Directed By A Guy Who Doesn’t Even Have A Wikipedia Page Yet Michael Sarnoski’s Pig Isn’t Alone one of the best movies of 2021; it’s so much more. In years to come, Pig will be recognized as the film that introduced an entire generation to the sheer power of Nicolas Cage as an artist, and reminded the generation before that what it had always known.
For those of us who grew up in the 90s and early 2000s, it may seem strange to hear that for the Zoomers – these are the kids who only discover classic songs after they become popular on Instagram Reels – Cage not much more is a joke then. He’s not seen as the award-winning descendant of Hollywood royalty that he is, but as an actor who spent an entire decade in self-imposed exile, working on every director-to-DVD project that could attract funding from a Russian oligarch.

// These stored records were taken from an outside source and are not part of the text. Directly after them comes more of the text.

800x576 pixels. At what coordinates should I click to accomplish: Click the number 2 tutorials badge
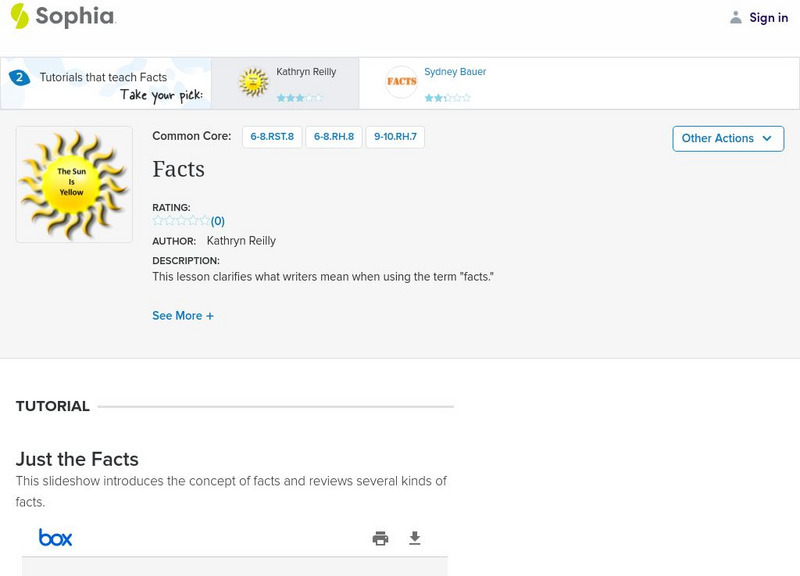19,77
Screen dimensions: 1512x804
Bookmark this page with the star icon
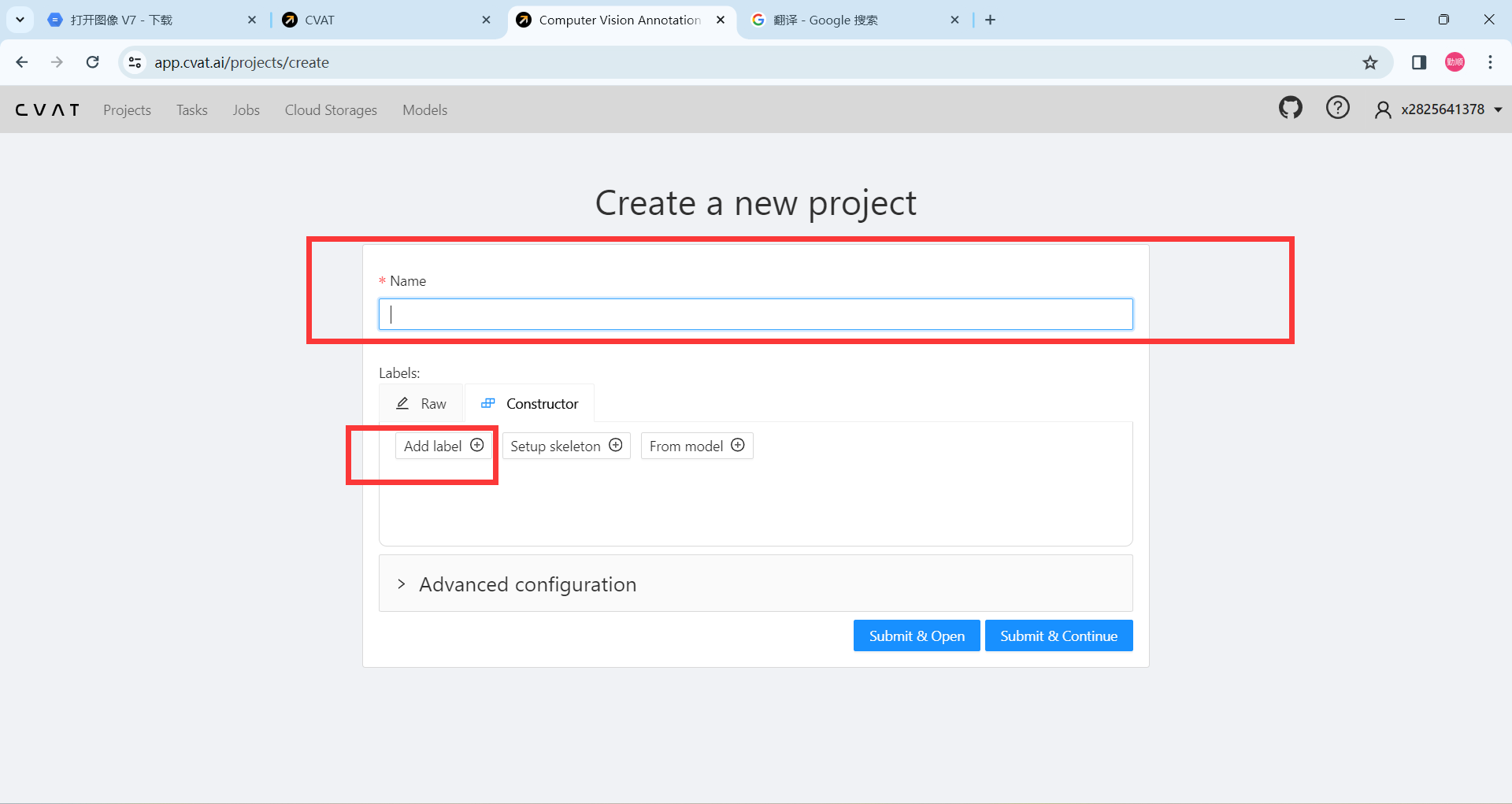pyautogui.click(x=1370, y=62)
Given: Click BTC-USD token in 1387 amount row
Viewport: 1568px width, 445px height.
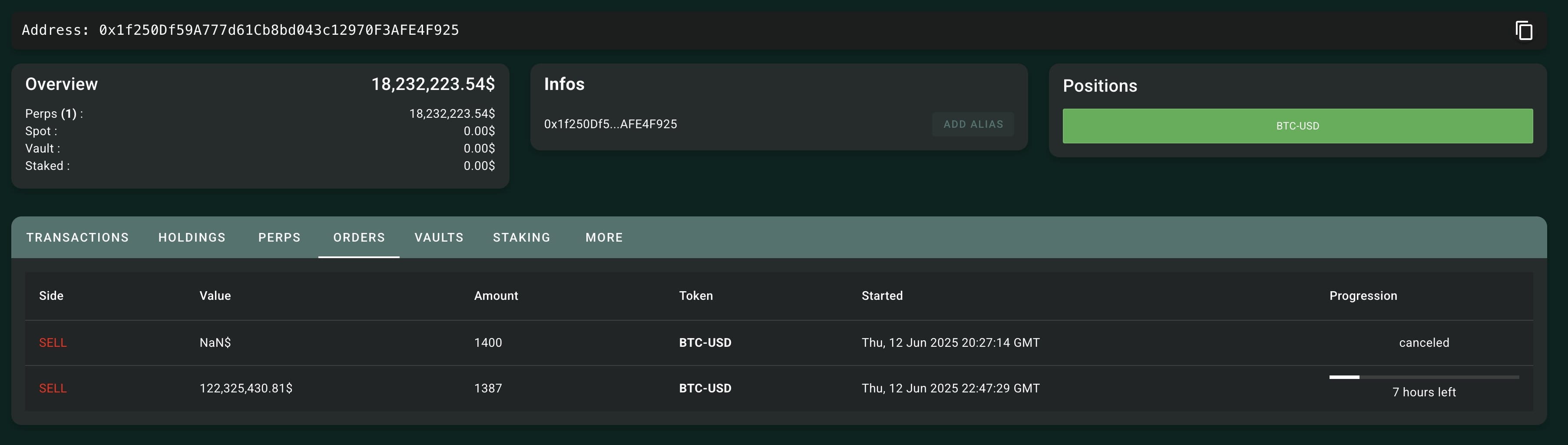Looking at the screenshot, I should coord(705,389).
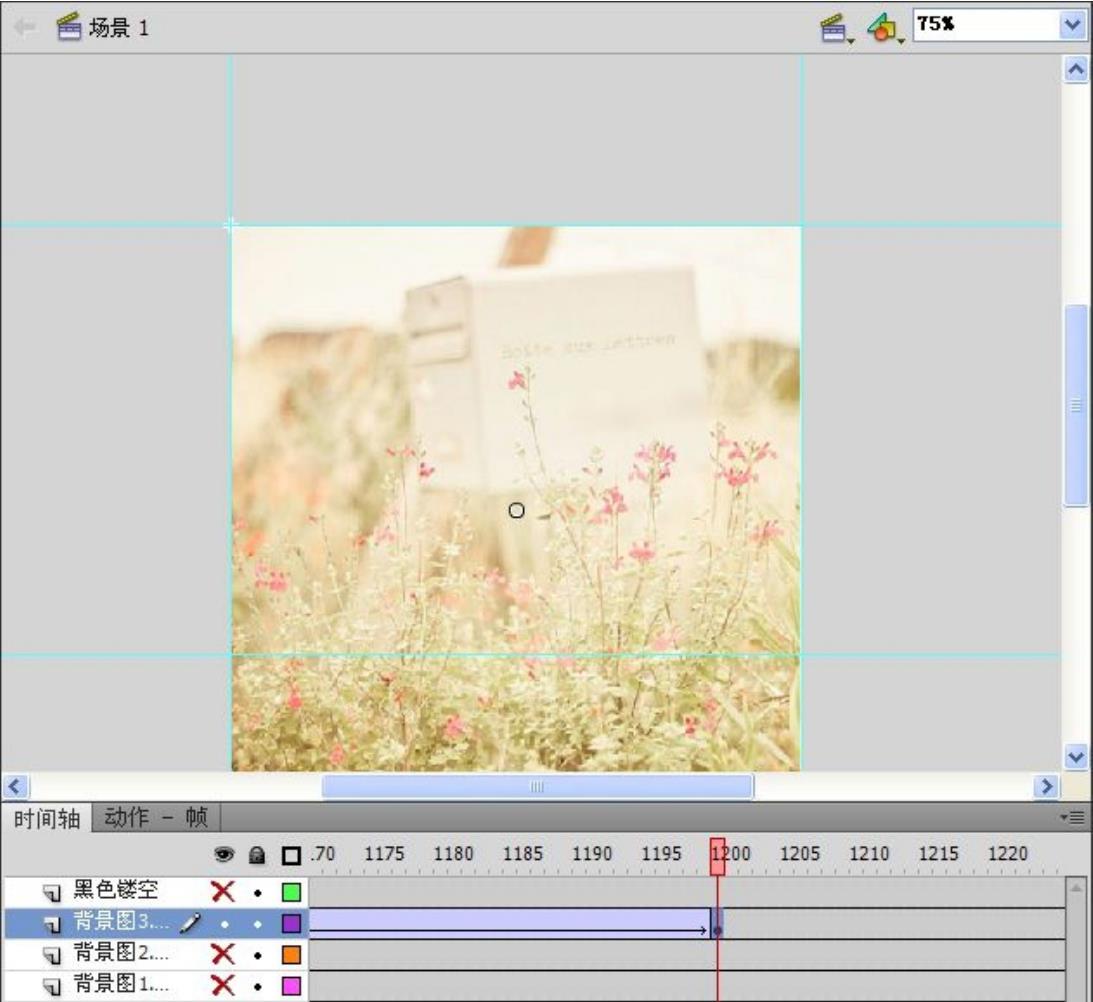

But this isn’t the Cage we knew growing up. This is not the man who won an Oscar for Leaving Las Vegas and scored another nomination for Adaptation. This is the Cage that inspired a whole subplot in an episode of the TV sitcom Community, where movie geek Abed Nadir tries to solve the greatest mystery of them all: Nicolas Cage: Good or Bad?
There are no right answers. Yes, Cage can be downright awful in some movies, but here’s the thing; he never gives a bad performance in good ones. It’s almost as if he has a sixth sense, which kicks in as soon as he reads a script. It’s then that Cage decides whether to go full ham – no pun intended – or restrain himself. The remarkable thing is that he is equally adept at both.
The bad Nicolas Cage movies aren’t bad because he’s bad at them – they would have been terrible anyway. His unhinged performances in The Wicker Man and, shall we say, Drive Angry, at least made those films more interesting than they deserved to be. For example, would you care about movies with titles as sloppy as Kill Chain, Primal, and Between Worlds if Cage’s face wasn’t taped to their posters? Probably not. But just out of curiosity about what kind of manic mood he is, people even watch his direct-to-Wallmart titles.
Unsuspecting audiences could watch Pig’s trailer and reasonably assume it’s another one of his rescue movies. The actor has been plagued with debts so large that even the sale of his mint Superman comic, dinosaur skull and several mansions did not alleviate his problems. Based on the trailer alone — which frankly identifies him as ‘Academy Award winner Nicolas Cage’ — you might believe that Pig is some sort of crazy John Wick ripoff in which a hillbilly recluse rages around town after his lover. truffle pig is kidnapped by unsavory elements.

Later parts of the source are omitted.